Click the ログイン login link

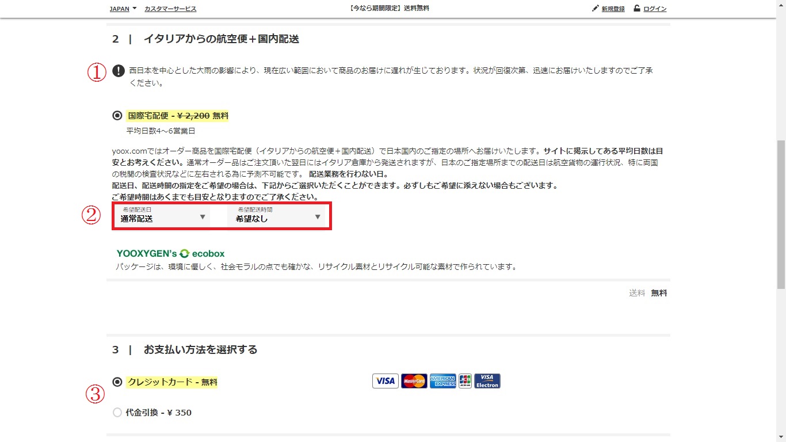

------------------------------------------------------------------------

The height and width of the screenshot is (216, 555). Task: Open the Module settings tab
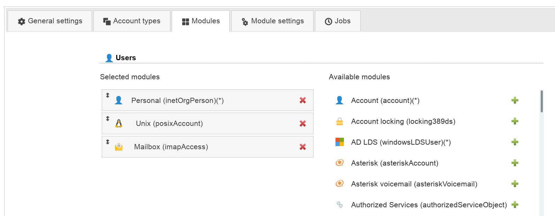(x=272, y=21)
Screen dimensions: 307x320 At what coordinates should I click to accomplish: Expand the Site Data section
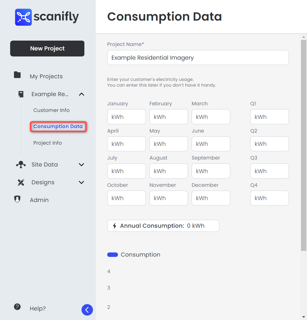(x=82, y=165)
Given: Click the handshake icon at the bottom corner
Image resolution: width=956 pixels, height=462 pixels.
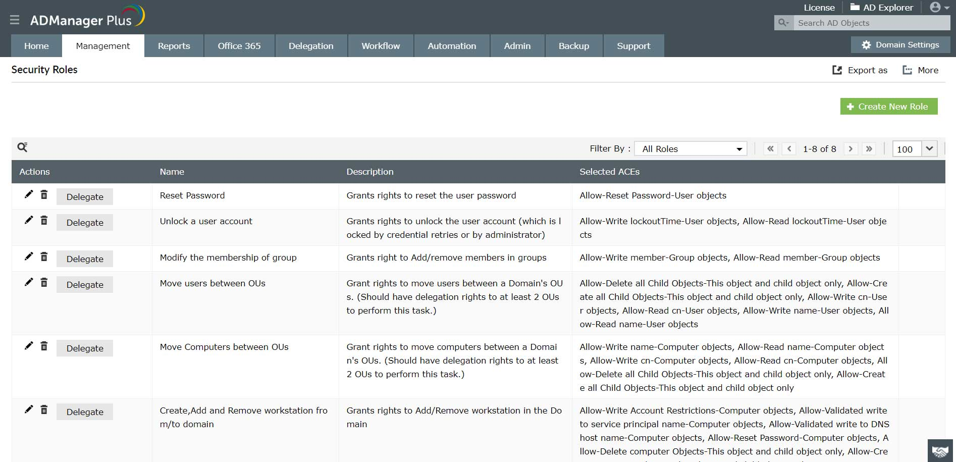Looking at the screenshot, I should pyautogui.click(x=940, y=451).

------------------------------------------------------------------------

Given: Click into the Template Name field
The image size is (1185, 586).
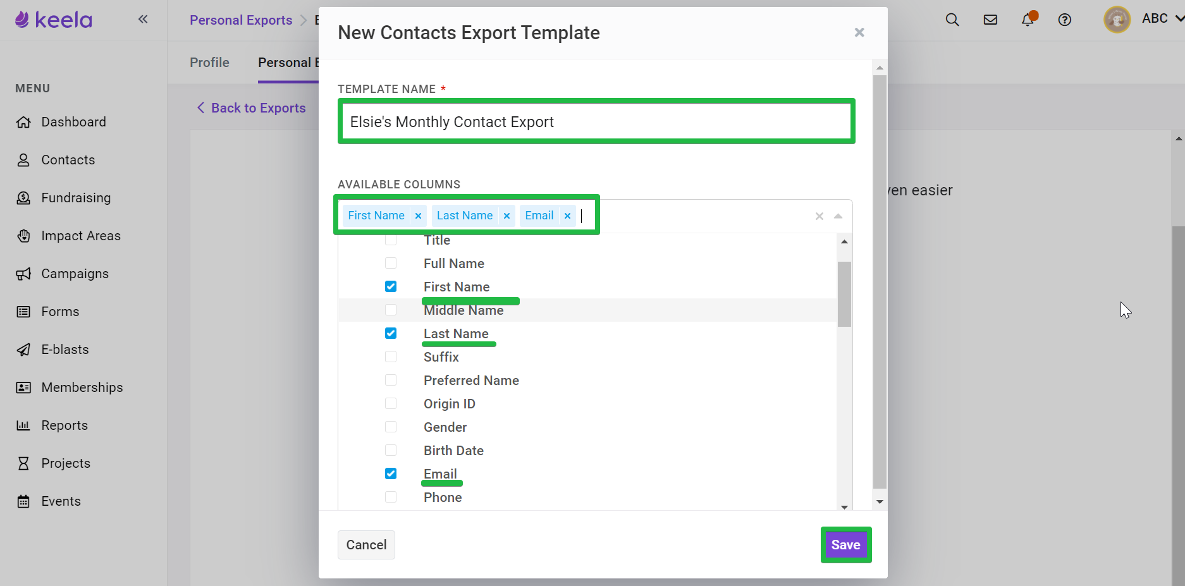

------------------------------------------------------------------------

Work to complete:
If a line of the records above holds the word "Given", show it.

Exercise response:
Given: Click the handshake icon at the bottom corner
Given: Click into the Template Name field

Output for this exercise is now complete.